[Data entries]

⁂

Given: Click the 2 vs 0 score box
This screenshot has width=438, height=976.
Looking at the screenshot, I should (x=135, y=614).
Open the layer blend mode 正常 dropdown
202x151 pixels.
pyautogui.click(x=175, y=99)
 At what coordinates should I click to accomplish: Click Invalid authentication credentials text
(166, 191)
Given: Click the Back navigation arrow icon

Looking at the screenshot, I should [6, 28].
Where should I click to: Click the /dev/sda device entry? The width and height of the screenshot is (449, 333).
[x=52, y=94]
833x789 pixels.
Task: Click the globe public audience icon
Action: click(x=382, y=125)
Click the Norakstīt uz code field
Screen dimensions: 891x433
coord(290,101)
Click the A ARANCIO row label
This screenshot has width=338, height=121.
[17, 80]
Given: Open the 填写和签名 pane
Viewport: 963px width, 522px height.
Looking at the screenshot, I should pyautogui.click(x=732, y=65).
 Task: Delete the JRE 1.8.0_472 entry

⁂

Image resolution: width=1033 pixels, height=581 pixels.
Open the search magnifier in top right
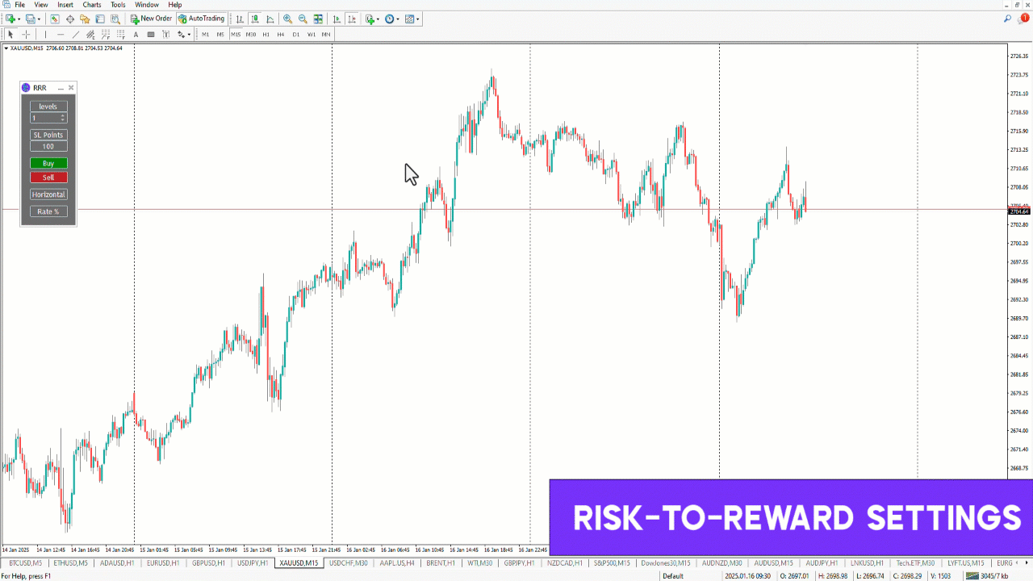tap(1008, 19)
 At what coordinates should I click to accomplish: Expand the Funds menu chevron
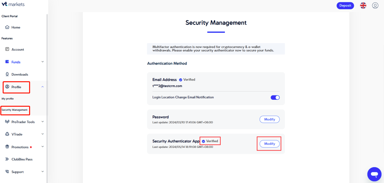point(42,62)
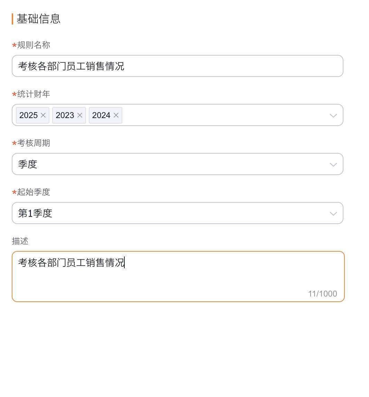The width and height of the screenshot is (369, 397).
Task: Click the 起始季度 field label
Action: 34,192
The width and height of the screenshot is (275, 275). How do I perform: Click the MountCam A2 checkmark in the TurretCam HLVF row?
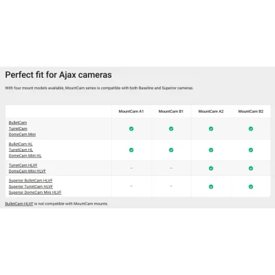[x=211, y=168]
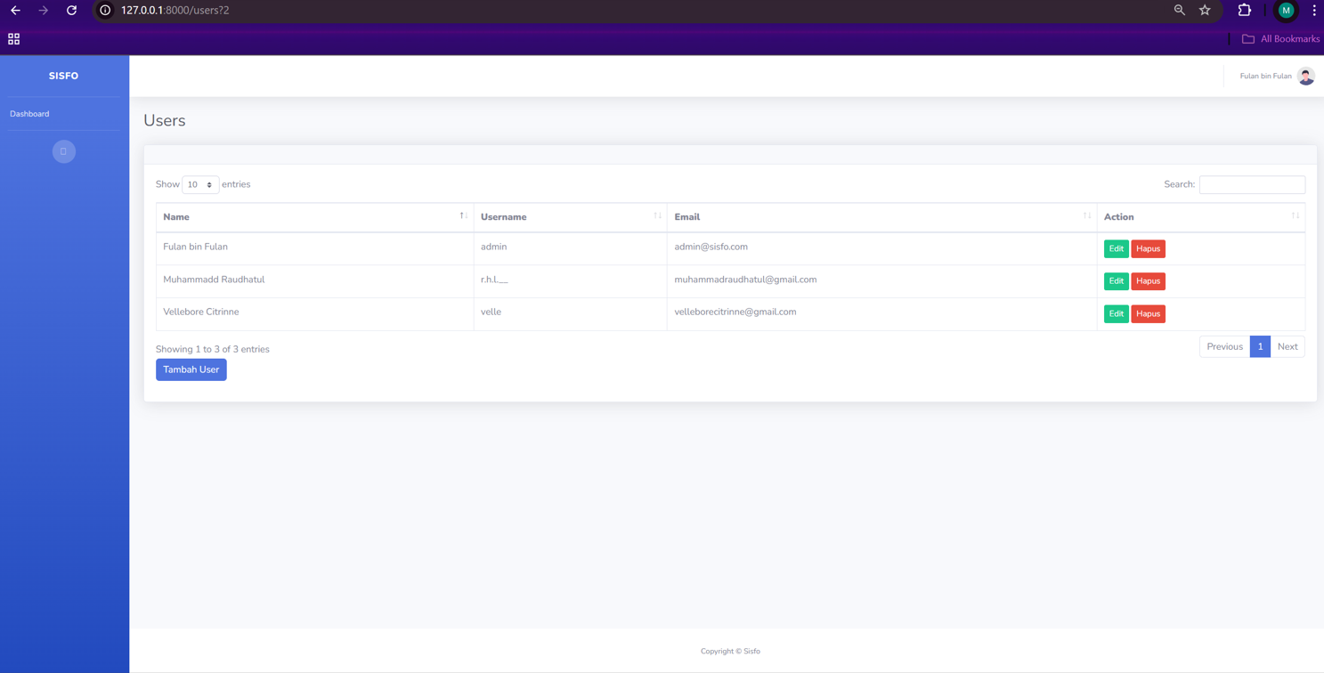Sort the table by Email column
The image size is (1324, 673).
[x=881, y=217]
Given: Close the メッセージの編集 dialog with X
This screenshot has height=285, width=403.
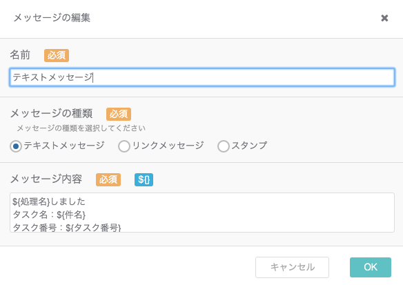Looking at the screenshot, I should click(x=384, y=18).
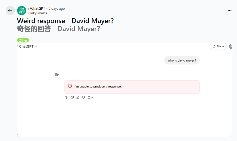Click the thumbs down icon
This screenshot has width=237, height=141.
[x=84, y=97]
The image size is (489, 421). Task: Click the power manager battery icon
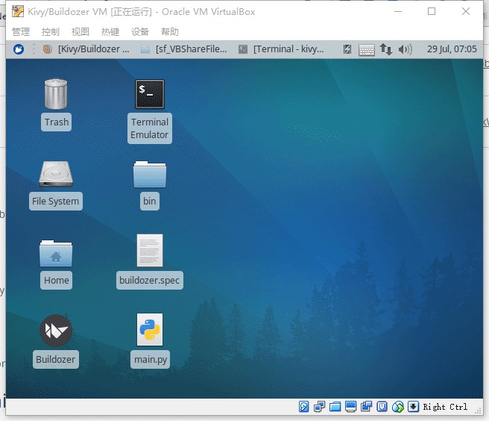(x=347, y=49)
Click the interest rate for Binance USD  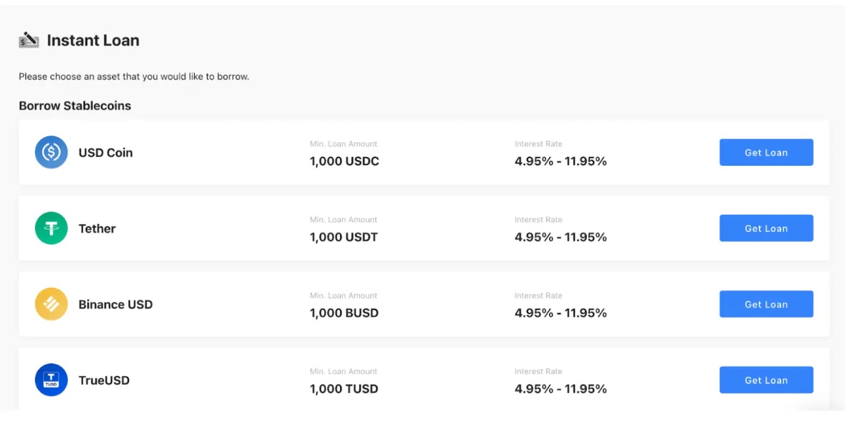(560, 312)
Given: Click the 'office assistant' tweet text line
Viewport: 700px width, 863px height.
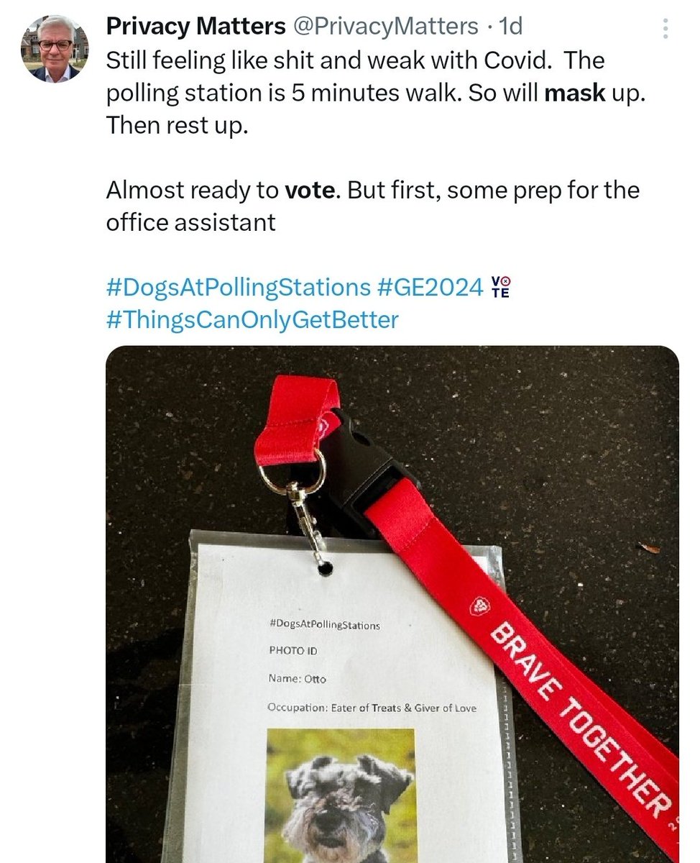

⁂

TASK TO COMPLETE: Extract from the records above the lines from the one containing "Given: Click the 2 vs 0 score box" to the one containing "Click the Norakstīt uz code field", both lines included, exactly as they appear and with nothing else.

TASK ANSWER:
Given: Click the 2 vs 0 score box
This screenshot has width=438, height=976.
Looking at the screenshot, I should (x=135, y=614).
Open the layer blend mode 正常 dropdown
202x151 pixels.
pyautogui.click(x=175, y=99)
 At what coordinates should I click to accomplish: Click Invalid authentication credentials text
(166, 191)
Given: Click the Back navigation arrow icon

Looking at the screenshot, I should [6, 28].
Where should I click to: Click the /dev/sda device entry? The width and height of the screenshot is (449, 333).
[x=52, y=94]
833x789 pixels.
Task: Click the globe public audience icon
Action: click(x=382, y=125)
Click the Norakstīt uz code field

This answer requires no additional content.